Notre facteur nous avait alertés : « Il y a deux Noires chez le Chan ». Aussitôt, notre maman avait décidé de nous y emmener, histoire qu’on voit ça. C’est que par chez nous, c’était bien rare d’en voir. De sa fenêtre, Fanny avait crié : « Je peux venir avec vous ? ».
- C’est quoi les Noires ? (avions-nous demandé).
- Les Noires, c’est pas des Blanches…
C’était presque un plaisir de préparer le petit déjeuner.
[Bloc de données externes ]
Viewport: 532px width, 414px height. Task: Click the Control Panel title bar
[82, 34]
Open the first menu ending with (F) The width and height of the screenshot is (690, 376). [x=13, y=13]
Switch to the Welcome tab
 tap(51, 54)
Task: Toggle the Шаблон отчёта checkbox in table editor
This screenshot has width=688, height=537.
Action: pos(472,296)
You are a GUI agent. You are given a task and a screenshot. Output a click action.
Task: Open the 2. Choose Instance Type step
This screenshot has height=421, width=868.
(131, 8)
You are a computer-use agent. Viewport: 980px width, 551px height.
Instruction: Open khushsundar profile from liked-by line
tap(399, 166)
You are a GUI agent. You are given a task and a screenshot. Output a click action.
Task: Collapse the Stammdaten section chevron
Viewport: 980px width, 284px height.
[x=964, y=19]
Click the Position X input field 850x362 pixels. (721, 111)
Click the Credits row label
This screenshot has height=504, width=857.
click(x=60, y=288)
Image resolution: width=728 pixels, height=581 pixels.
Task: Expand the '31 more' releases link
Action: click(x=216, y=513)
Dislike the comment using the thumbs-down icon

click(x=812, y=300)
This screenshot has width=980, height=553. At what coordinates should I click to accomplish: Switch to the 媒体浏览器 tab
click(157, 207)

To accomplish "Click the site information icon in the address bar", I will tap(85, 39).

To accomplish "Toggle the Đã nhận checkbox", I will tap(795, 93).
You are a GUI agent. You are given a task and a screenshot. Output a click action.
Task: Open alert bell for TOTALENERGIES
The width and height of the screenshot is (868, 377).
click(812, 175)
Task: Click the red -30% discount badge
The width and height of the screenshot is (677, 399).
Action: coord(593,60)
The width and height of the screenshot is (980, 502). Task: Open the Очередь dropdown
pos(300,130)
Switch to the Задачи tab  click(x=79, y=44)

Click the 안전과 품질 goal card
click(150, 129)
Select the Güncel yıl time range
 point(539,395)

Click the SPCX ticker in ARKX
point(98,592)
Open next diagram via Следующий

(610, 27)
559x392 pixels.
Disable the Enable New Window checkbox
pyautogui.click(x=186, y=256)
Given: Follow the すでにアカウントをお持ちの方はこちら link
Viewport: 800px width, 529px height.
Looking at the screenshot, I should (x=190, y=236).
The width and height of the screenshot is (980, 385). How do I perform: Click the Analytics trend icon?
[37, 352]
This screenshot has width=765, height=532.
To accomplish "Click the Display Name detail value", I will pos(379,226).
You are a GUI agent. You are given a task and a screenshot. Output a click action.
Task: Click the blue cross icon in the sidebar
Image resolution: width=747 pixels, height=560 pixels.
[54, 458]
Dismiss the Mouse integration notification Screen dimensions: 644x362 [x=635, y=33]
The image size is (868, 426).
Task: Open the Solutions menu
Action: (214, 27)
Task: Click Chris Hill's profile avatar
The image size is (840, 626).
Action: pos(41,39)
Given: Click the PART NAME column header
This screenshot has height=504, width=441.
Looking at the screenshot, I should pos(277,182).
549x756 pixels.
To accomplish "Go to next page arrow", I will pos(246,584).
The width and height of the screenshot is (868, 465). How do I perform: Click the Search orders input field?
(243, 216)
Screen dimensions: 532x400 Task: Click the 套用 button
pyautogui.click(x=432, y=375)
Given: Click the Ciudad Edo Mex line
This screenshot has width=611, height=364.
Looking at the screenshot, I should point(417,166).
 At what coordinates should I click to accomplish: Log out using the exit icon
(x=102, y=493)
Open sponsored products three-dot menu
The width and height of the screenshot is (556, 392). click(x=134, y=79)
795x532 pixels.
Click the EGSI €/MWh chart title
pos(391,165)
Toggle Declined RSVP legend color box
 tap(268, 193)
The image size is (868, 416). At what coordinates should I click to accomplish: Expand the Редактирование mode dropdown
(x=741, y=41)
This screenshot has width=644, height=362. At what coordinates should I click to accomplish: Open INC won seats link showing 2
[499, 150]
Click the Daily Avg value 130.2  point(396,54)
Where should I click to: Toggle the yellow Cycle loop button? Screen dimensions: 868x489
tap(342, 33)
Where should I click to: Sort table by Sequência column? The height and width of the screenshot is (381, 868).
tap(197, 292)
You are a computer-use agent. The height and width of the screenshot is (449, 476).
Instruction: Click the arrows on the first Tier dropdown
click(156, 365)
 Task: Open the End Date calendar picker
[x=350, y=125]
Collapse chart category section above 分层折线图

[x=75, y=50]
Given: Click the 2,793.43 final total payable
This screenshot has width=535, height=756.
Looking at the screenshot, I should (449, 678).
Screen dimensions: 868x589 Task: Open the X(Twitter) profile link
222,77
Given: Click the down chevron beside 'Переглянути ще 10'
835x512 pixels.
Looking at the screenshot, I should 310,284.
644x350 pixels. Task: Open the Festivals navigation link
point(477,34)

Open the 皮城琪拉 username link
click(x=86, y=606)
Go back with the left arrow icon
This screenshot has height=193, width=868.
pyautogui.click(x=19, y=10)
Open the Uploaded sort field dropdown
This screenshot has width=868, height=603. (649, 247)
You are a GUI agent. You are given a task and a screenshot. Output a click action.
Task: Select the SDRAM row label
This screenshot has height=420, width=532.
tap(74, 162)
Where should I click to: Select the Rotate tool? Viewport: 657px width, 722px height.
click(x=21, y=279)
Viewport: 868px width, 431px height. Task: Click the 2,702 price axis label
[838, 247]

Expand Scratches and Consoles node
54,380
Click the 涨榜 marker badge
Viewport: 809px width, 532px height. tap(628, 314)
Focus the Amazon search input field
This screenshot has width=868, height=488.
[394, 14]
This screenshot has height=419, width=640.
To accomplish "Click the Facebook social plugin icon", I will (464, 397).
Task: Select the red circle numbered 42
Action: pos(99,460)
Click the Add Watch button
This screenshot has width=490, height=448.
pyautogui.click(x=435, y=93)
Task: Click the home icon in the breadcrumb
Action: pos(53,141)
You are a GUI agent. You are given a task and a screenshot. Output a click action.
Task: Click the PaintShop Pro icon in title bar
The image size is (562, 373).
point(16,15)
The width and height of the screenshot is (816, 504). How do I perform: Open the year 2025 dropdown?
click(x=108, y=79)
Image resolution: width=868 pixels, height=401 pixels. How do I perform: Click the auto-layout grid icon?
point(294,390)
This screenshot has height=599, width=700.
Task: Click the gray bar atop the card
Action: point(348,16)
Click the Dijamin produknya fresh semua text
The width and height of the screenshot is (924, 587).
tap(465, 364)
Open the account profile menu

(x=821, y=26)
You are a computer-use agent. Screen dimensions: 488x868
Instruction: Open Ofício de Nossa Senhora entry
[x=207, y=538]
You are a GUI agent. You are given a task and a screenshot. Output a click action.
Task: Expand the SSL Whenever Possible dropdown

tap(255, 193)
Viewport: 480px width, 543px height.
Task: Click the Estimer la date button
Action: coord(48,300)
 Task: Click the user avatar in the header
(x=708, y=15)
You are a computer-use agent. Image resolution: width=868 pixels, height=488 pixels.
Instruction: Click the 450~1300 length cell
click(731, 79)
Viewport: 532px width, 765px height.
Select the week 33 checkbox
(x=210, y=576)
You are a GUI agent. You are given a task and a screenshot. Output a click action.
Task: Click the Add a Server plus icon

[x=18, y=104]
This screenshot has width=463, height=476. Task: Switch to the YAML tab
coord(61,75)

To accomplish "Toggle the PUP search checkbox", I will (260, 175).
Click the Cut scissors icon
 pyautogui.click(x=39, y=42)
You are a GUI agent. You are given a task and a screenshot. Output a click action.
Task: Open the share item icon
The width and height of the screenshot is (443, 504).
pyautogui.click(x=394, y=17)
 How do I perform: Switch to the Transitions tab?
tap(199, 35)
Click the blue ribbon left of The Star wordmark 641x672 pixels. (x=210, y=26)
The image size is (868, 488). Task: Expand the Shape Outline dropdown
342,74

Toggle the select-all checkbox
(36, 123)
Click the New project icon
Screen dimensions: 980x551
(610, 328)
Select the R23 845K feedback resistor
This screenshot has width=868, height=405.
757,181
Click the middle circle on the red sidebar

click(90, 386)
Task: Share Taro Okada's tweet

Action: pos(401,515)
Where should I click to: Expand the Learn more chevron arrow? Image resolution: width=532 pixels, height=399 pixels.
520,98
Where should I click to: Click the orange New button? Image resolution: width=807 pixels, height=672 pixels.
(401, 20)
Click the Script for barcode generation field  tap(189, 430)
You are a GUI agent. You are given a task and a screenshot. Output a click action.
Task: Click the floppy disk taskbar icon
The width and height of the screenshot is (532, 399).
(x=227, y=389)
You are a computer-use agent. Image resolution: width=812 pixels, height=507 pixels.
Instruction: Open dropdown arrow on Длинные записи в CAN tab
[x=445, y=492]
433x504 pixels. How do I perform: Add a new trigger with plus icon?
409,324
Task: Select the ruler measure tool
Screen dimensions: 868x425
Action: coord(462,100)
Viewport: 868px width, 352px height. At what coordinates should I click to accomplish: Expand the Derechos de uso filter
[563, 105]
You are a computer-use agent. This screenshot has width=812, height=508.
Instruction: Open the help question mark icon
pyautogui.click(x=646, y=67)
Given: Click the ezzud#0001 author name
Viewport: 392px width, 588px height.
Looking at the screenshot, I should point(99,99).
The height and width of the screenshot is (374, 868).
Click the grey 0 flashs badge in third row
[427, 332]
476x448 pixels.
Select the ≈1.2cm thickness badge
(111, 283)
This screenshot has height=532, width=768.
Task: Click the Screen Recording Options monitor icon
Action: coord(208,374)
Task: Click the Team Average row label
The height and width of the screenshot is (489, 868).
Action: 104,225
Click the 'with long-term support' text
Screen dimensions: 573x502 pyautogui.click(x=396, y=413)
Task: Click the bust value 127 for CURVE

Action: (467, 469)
Il suffisait à notre maman de tourner le robinet de sa cloche de gaz bleue, de craquer une allumette, de tourner le bouton et les flammes bleues dansaient sous la casserole. Hé, oui, depuis une semaine, nos parents étaient en possession d’une belle cuisinière à gaz. C’était même le Claudi qui nous l’avait livrée. Notre logement devenait de plus en plus confortable, comme disait notre maman. On peut se demander qui de notre maman ou de notre papa était le plus heureux avec cette bien belle cuisinière. Notre maman, bien sûr. Elle n’aurait plus à allumer la cuisinière haute sur pattes, à la recharger en charbon et en bois. Ceci à la belle saison, car évidemment, l’hiver faudrait bien chauffer le logement.
Le plus comblé dans l’histoire, c’était quand même notre papa. Il s’était acheté un livre de recettes au four. Chaque dimanche et les jours de congé, ou presque, il nous cuisinait de bons petits plats. Et je vais te dire, un poulet doré au four, c’est moult bon. Bien meilleur que cuit à la cocotte. On avait déjà mangé des plats au four, chez la mémère ou chez la tâta Nénète, mais ceux-là ! c’était notre papa qui les faisait. Parfois, notre maman.
La tante Agathe y était allée de sa goyote pour offrir une série de plats spécialement prévus pour le four. Le patron du Claudi avait même fait une belle remise pour l’occasion. Chaque vendredi ou samedi, la tante Agathe demandait : « Alors Milou, vous faîtes quoi dimanche ? ». C’est que, depuis toujours, notre maman descendait une part de notre dîner à la tante.